The first third of the film is shot by writer-director Ken Ninomiya in kinetic, hyperstylized form, from meeting Chiwawa to stealing the dough to the three wild days. At one point, this MTV style yields a literal music video, of the now-Instagram-famous Chiwawa covering “Television Romance” by Pale Waves. Amazingly, the whole blurry stretch is coheres well, in that you viscerally feel everything that’s going on. And since the friends hook up in the stereotypical way youthful libertines tend to do, it verges on becoming a sexploitation film, despite the fact that there are only two actual sex scenes (the second one, which comes a lot later, is a sped-up weeklong orgy intercut with Edgar Wright-style editing). This youthful energy is echoed in the hazily lit and overexposed flashback scenes during Miki’s interviews, featuring more lens flares than a J.J. Abrams film. The style is even carried through the credits, scrolling past between two alternating slideshows of professional, tasteful, and sexy photographs of the events of the film. If you see Chiwawa for the mood, you’ll find it an engrossing film.

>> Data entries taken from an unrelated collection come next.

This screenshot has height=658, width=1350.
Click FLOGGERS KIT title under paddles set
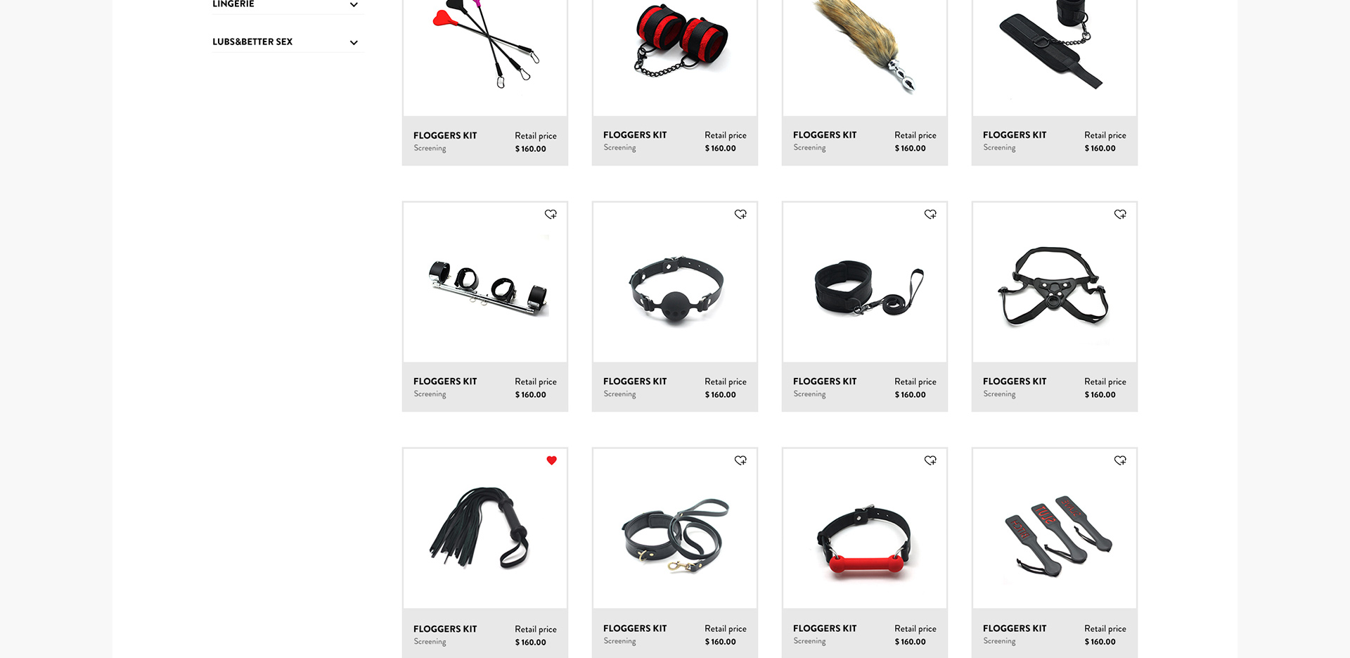click(x=1015, y=628)
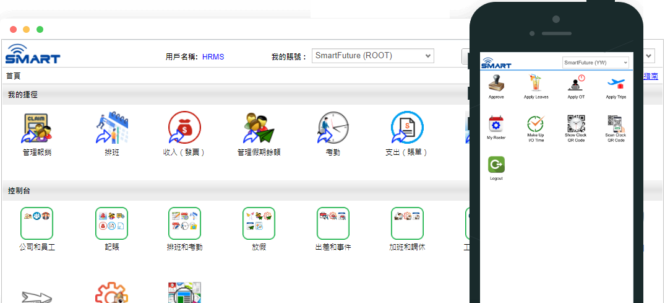Tap Approve stamp icon on phone
This screenshot has width=665, height=303.
click(496, 84)
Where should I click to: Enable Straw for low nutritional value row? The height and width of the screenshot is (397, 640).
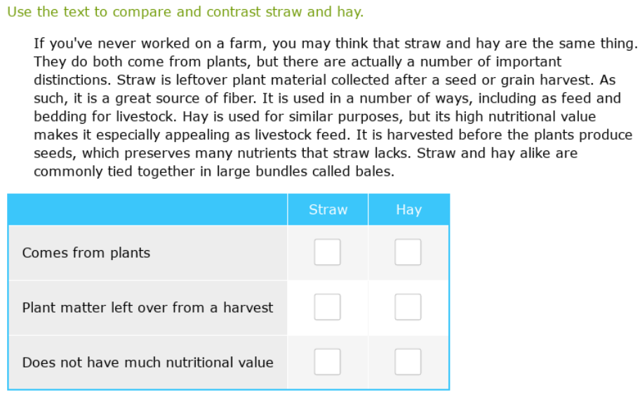(327, 362)
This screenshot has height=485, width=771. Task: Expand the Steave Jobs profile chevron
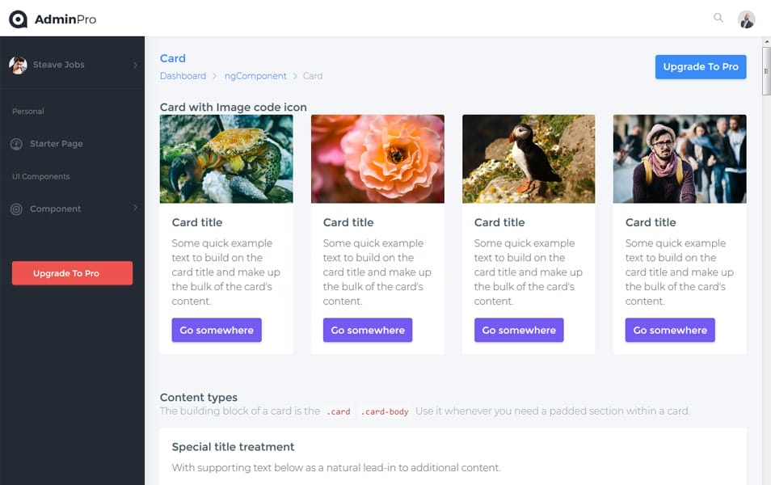point(135,65)
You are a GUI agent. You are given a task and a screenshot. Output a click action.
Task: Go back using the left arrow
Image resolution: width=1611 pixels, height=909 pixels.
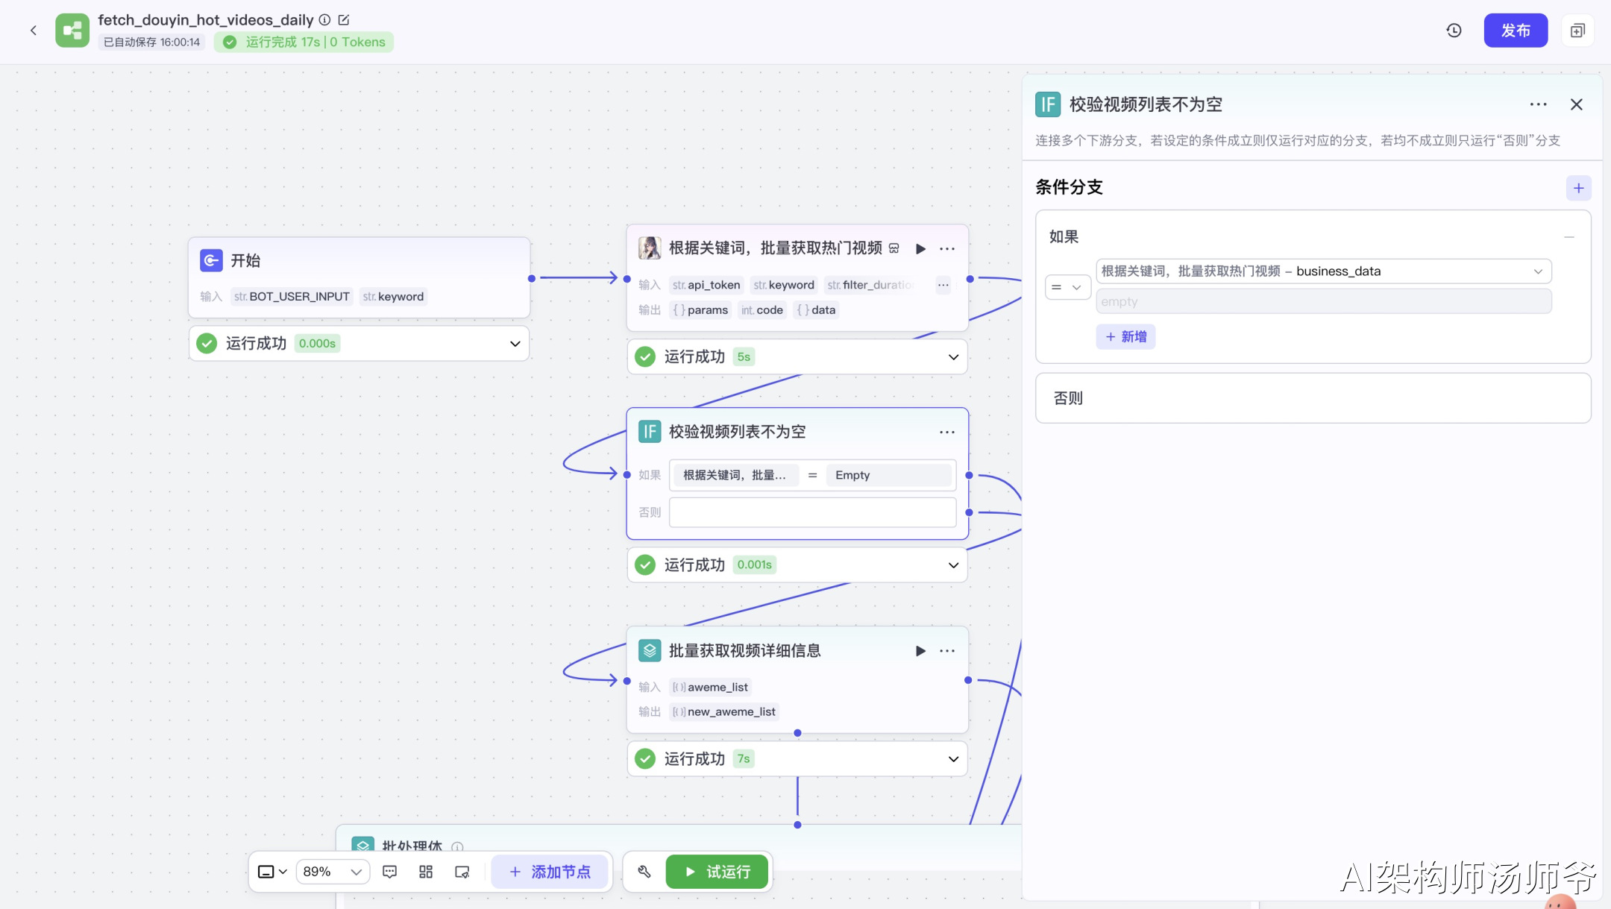(34, 31)
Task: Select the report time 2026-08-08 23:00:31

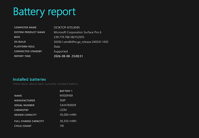Action: coord(68,56)
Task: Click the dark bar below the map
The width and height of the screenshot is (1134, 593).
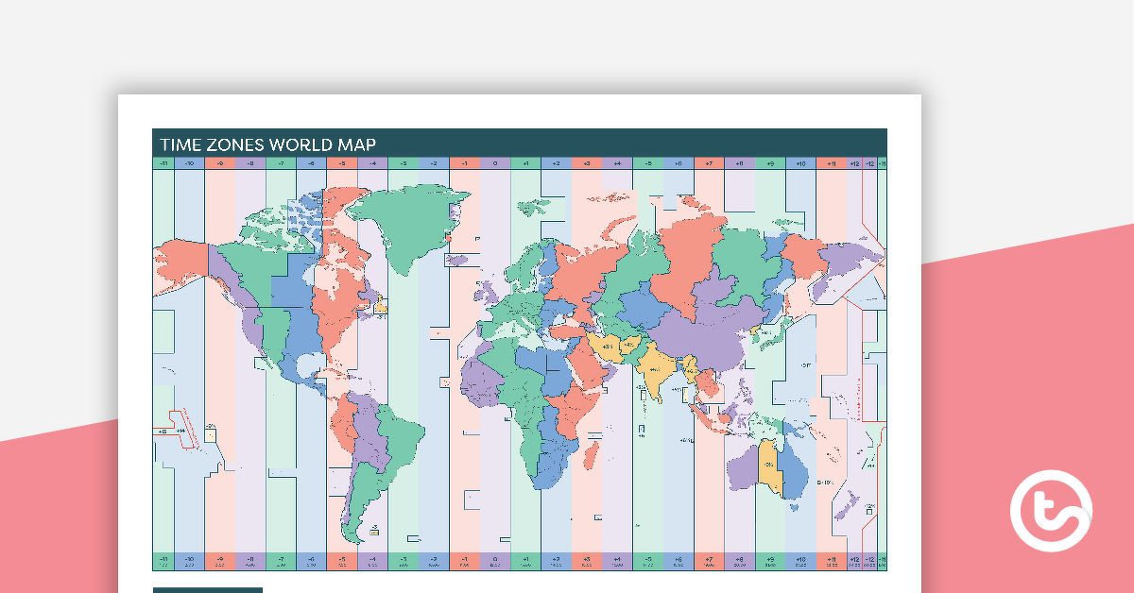Action: click(208, 590)
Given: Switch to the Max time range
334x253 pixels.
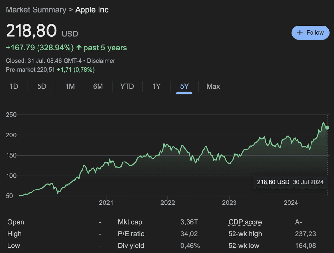Looking at the screenshot, I should click(x=213, y=86).
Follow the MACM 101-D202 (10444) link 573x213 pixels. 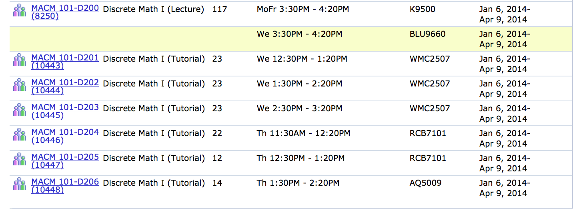[x=65, y=86]

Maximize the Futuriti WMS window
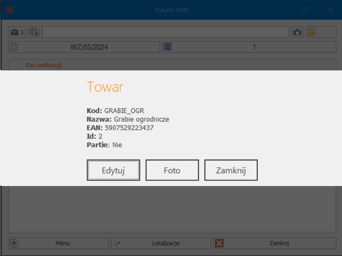click(305, 10)
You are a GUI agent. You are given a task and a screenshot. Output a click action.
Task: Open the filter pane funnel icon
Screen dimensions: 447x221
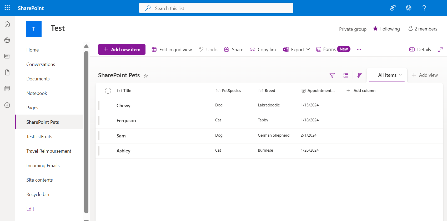click(x=332, y=75)
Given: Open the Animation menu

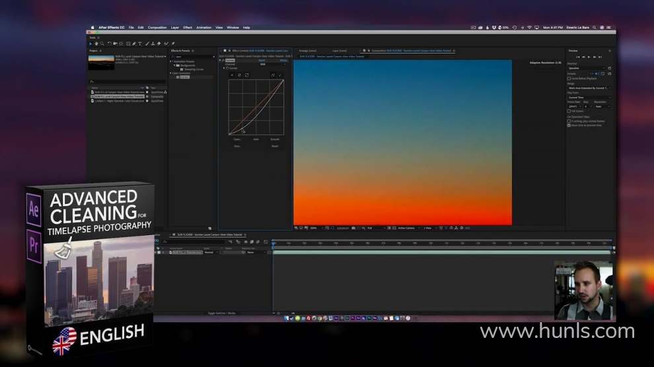Looking at the screenshot, I should pos(203,28).
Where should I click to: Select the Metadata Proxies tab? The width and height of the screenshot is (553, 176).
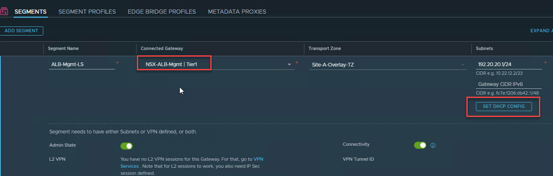(237, 12)
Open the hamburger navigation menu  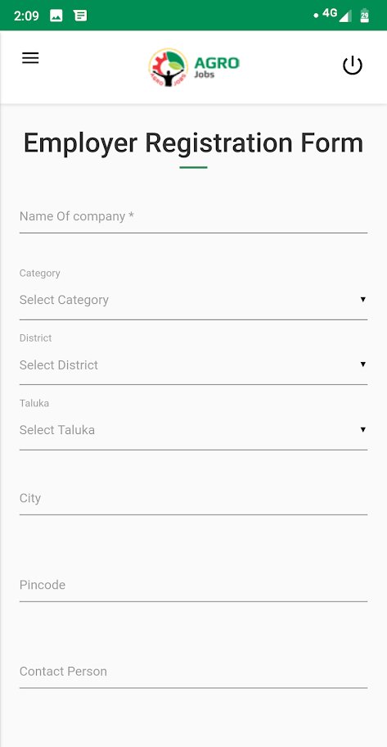[30, 58]
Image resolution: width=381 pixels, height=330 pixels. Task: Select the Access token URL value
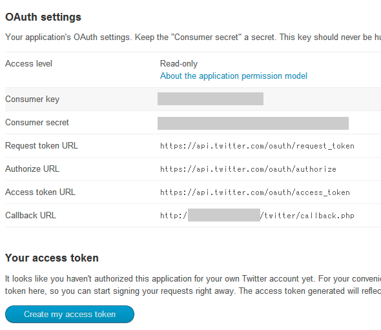[255, 192]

Of the acting, the standout performance is without a doubt Shiori Yoshida’s Chiwawa, who strikes one as an airhead party girl at first; but the impression is belied by her evident insecurities and overdeployed smizing. She projects bubbly vivacity to ward off her aimless ennui, and Yoshida hits the mark with pinpoint precision.
As for the sexual politics, despite Miki’s motivations, the film insinuates that Chiwawa met her end because of . . . her uncontrollable sex drive. Even worse, Yoshida can only grieve Chiwawa’s death when he rapes Miki—Last Tango in Paris (1972) with an unwilling participant.